» Your task: Copy the lines below verbatim, from the line containing "You are a computer-use" through the end of the records, and leave out the pictures.

» Record set:
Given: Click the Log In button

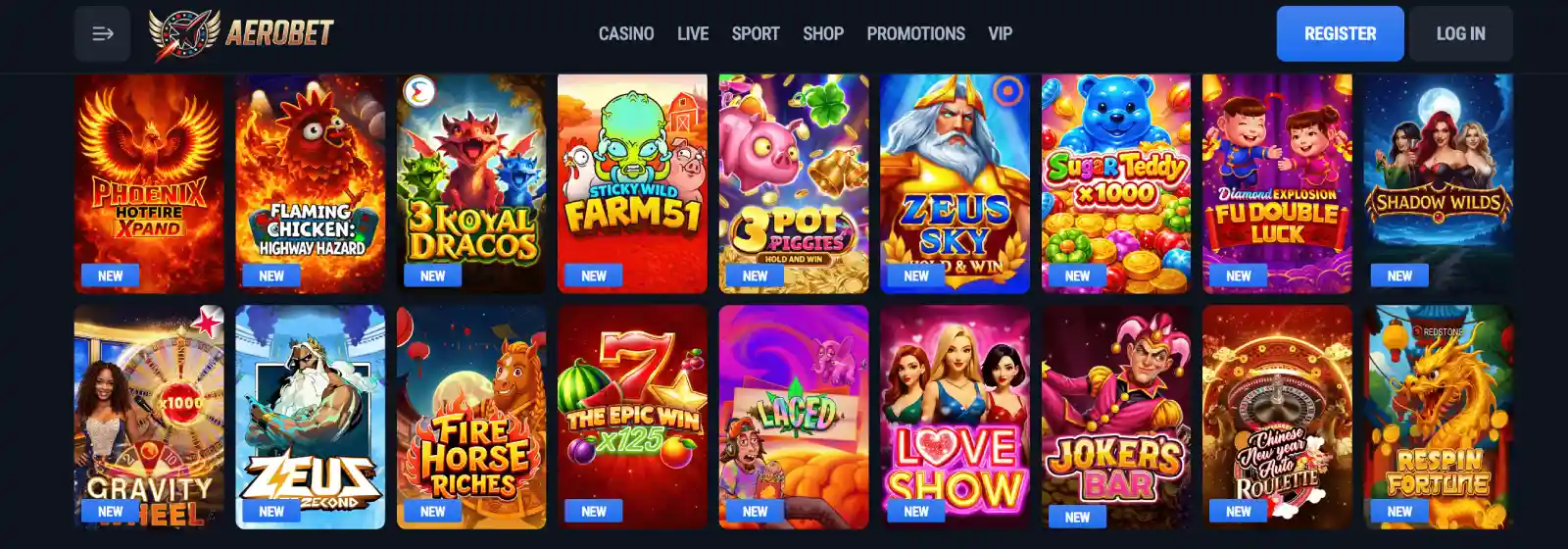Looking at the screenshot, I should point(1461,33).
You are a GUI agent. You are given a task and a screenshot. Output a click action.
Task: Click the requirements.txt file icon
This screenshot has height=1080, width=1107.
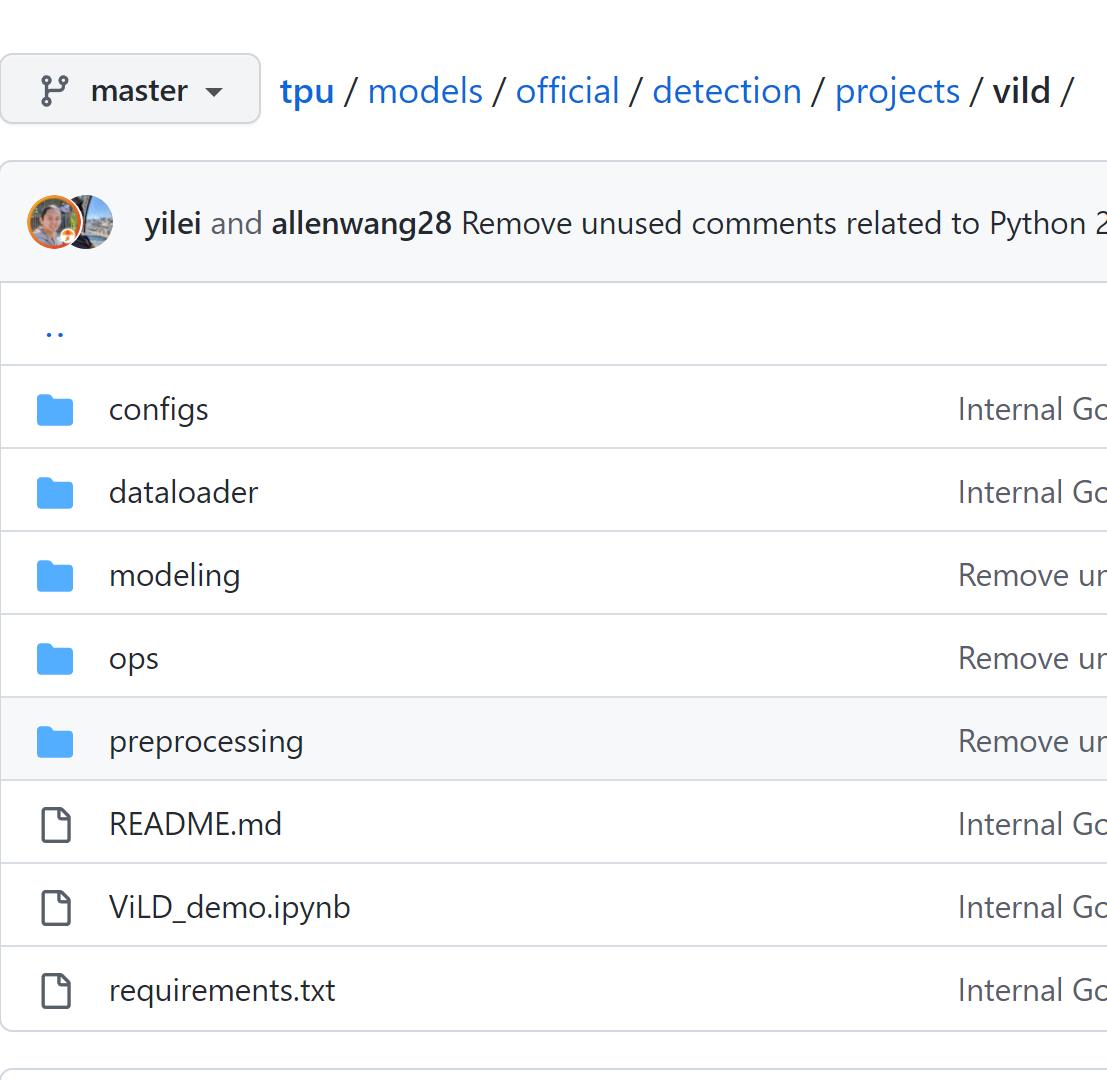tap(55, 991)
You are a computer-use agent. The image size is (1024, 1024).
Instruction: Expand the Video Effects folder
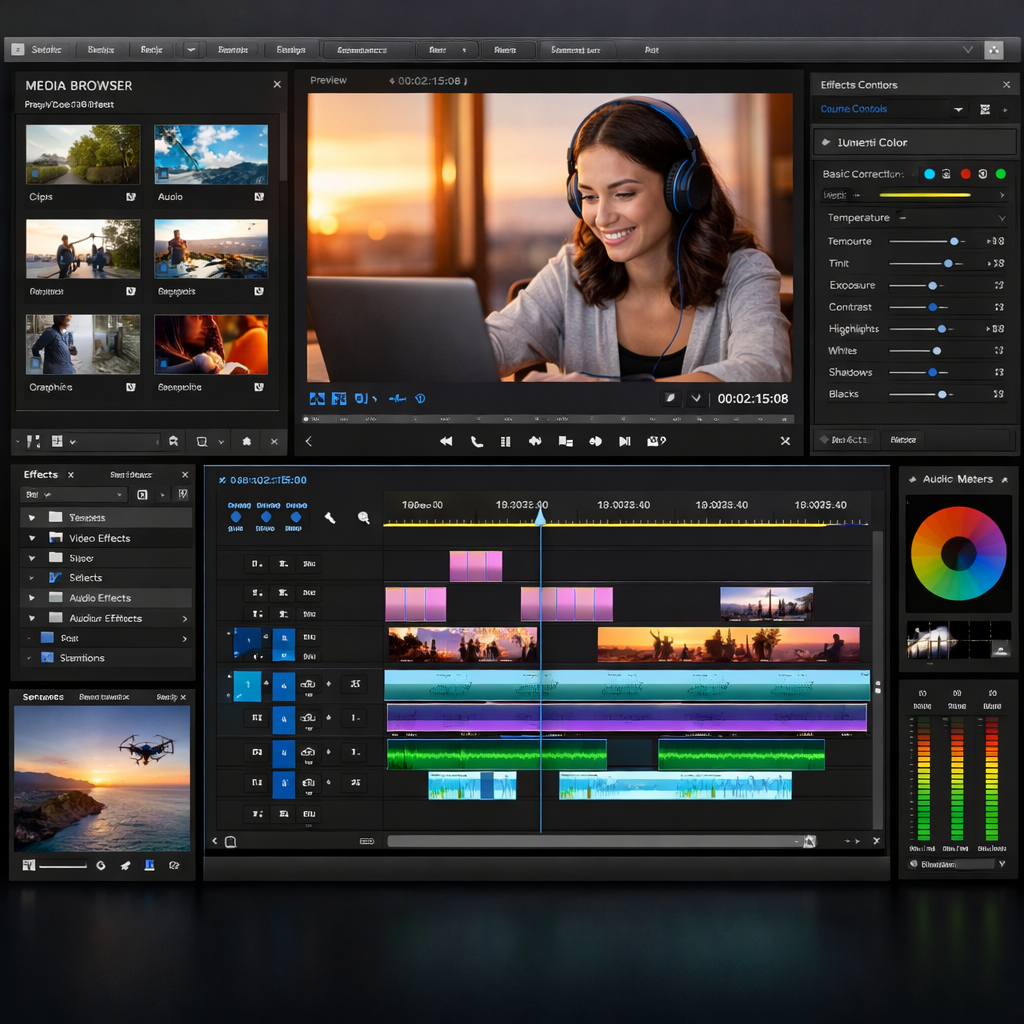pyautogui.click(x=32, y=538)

» Output for this exercise:
You are a computer-use agent. The image size is (1024, 1024).
Instruction: Expand the Video Effects folder
pyautogui.click(x=32, y=538)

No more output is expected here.